**PROBLEM DESCRIPTION**
Look through the data and write out every line with the word "will" in it.

── AVAILABLE RECORDS

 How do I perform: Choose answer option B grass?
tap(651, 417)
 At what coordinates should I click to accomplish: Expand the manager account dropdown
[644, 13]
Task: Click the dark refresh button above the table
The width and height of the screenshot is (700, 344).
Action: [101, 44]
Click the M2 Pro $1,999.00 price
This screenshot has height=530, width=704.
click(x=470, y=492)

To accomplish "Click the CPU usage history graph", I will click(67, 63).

────
── AVAILABLE RECORDS

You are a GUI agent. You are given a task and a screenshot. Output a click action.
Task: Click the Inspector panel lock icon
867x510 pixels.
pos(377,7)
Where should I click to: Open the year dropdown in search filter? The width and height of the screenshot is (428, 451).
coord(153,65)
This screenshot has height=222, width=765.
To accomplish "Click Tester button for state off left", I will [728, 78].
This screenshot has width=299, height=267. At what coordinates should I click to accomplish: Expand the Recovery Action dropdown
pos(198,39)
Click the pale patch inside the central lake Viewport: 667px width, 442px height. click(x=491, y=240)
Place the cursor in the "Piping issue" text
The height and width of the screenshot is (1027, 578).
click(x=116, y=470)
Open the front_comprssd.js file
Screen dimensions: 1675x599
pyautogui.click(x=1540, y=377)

────

**FINISHED EXERCISE**
To accomplish "Click the CPU usage history graph", I will click(67, 63).
To accomplish "Click Tester button for state off left", I will [728, 78].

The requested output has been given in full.